Recombinant Anti-PF4 Antibodies Derived from Patients with Vaccine-Induced Immune Thrombocytopenia and Thrombosis (VITT) Facilitate Research and Laboratory Diagnosis of VITT

Müller, Luisa; Dabbiru, Venkata A. S.; Rutten, Lucy; Bos, Rinke; Zahn, Roland; Handtke, Stefan; Thiele, Thomas; Palicio, Marta; Esteban, Olga; Broto, Marta; Gordon, Tom Paul; Greinacher, Andreas; Wang, Jing Jing; Schönborn, Linda

doi:10.3390/vaccines13010003

Article / Essay Tue Dec 24 2024 CC BY 4.0

published

Recombinant Anti-PF4 Antibodies Derived from Patients with Vaccine-Induced Immune Thrombocytopenia and Thrombosis (VITT) Facilitate Research and Laboratory Diagnosis of VITT

Müller, Luisa ; Dabbiru, Venkata A. S.; Rutten, Lucy ; Bos, Rinke ; Zahn, Roland ; Handtke, Stefan ; Thiele, Thomas ; Palicio, Marta ; Esteban, Olga ; Broto, Marta ; Gordon, Tom Paul ; Greinacher, Andreas ; Wang, Jing Jing ; Schönborn, Linda

Background/Objectives: Adenoviral vector-based vaccines against COVID-19 rarely cause vaccine-induced immune thrombocytopenia and thrombosis (VITT), a severe adverse reaction caused by IgG antibodies against platelet factor 4 (PF4).
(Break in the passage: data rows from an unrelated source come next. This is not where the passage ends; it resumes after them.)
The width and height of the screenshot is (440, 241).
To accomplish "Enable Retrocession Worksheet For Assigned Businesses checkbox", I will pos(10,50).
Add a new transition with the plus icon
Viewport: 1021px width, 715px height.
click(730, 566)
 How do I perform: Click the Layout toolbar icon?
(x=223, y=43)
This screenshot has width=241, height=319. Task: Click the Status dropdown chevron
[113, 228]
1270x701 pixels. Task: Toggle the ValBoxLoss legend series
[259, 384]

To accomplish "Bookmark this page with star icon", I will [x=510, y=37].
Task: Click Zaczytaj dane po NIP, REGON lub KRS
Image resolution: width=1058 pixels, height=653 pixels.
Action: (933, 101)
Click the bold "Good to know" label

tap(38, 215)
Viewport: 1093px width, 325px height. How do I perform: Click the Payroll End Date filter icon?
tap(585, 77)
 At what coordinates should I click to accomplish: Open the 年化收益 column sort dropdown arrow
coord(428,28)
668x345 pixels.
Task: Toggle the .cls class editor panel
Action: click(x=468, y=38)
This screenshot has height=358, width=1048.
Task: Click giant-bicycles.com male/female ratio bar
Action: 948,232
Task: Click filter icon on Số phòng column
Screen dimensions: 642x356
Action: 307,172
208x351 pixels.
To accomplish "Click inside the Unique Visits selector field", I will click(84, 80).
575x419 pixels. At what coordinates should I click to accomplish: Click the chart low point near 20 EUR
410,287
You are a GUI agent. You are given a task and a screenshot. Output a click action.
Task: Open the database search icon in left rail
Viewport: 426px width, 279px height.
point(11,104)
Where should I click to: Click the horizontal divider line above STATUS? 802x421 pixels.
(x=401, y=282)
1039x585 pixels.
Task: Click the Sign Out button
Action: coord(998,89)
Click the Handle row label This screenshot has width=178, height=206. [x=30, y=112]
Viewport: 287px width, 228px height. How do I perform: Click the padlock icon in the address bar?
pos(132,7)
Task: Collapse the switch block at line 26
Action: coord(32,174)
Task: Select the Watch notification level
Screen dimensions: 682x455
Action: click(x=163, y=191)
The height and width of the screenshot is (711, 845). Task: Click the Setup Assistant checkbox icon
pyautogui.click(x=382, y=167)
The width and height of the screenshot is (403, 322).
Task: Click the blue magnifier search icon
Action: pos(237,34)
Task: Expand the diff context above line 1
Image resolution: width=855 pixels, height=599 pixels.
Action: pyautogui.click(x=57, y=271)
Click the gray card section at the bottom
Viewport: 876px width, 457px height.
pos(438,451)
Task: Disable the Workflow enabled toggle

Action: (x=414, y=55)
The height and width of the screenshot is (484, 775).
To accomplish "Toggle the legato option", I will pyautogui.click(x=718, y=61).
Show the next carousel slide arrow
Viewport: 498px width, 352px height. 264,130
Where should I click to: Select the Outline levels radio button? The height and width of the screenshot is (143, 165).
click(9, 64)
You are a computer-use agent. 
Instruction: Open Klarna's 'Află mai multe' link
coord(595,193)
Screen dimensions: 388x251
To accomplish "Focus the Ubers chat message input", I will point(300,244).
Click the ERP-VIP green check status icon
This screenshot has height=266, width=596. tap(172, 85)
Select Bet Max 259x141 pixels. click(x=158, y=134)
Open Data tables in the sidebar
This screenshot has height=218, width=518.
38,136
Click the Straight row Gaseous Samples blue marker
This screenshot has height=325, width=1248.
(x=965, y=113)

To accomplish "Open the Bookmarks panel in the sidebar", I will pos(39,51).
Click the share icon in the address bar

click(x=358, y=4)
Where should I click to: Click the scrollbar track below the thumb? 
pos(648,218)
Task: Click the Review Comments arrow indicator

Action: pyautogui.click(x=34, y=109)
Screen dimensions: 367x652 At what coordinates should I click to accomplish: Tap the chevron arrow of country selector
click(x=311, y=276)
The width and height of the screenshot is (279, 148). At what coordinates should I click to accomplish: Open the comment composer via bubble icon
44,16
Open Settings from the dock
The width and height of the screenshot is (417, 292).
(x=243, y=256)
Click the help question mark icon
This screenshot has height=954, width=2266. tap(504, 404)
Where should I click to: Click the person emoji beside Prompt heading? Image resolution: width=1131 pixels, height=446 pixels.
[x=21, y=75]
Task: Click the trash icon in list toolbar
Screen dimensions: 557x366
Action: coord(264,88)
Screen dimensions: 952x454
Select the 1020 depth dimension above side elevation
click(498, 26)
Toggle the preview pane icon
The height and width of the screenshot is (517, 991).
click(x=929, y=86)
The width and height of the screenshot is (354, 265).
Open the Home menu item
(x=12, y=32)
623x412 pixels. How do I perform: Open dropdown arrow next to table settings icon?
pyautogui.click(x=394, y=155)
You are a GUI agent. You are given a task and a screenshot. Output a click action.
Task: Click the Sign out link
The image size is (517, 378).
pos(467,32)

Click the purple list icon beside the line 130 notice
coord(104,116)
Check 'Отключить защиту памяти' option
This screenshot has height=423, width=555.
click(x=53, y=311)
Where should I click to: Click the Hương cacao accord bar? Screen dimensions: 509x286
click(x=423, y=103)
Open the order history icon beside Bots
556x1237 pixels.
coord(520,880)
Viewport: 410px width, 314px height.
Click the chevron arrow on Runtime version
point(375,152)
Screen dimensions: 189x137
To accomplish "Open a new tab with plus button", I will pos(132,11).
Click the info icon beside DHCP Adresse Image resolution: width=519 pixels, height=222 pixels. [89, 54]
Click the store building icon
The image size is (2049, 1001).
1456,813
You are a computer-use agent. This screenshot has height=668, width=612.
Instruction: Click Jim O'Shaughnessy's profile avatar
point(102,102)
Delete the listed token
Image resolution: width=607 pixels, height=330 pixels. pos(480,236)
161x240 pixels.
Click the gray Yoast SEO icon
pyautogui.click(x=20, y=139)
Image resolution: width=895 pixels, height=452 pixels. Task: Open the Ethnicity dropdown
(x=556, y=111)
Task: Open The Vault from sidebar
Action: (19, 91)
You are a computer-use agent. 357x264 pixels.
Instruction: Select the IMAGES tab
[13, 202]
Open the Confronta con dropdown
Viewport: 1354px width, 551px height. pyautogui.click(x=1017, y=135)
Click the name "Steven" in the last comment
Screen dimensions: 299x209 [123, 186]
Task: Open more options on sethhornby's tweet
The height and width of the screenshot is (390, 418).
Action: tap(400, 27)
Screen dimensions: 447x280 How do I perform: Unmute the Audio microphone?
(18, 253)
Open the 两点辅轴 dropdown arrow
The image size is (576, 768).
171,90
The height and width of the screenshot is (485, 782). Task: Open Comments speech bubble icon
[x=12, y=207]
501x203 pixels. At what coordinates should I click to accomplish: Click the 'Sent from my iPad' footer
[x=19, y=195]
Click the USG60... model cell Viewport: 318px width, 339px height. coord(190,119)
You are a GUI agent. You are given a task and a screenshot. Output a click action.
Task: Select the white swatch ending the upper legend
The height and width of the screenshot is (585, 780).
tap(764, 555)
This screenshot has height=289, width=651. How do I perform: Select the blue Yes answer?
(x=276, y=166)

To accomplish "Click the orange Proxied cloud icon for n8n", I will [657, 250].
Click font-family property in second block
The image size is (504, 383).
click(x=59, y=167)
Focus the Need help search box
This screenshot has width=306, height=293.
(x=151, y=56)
To study VITT, patient samples are crucial but have become a scarce resource. Recombinant antibodies (rAbs) derived from VITT patient characteristic amino acid sequences of anti-PF4 IgG are an alternative to study VITT pathophysiology. Methods: Amino acid sequences of the variable region of immunoglobulin light and heavy chain of anti-PF4 IgG derived from VITT patients were obtained by mass spectrometry sequencing and rAbs were synthetized by reverse-engineering. Six different rAbs were produced: CR23003, CR23004, and CR23005 (from a patient vaccinated with Jcovden, Johnson & Johnson-Janssen (Beerse, Belgium)), CR22046, and CR22050 and CR22066 (from two different patients vaccinated with Vaxzevria, AstraZeneca (Cambridge, UK)). These rAbs were further characterized using anti-PF4 and anti-PF4/heparin IgG ELISAs, rapid anti-PF4 and anti-PF4/polyanion chemiluminescence assays, and PF4-induced platelet activation assay (PIPA) and their capacity to induce procoagulant platelets. Results: rAbs bound to PF4 alone, but not to PF4/polyanion complexes in rapid chemiluminescence assays. Chemiluminescence assays and both anti-PF4 IgG and anti-PF4 IgG/heparin ELISA showed concentration-dependent PF4 binding of all six rAbs, however, with different reactivities among them. PIPA showed a similar, concentration-dependent platelet activation pattern. rAbs varied in their reactivity and the majority of the tested rAbs were able to induce procoagulant platelets. Conclusions: The six rAbs derived from VITT patients reflect VITT-typical binding capacities and the ability to activate platelets. Therefore, these rAbs offer an attractive new option to study VITT pathophysiology.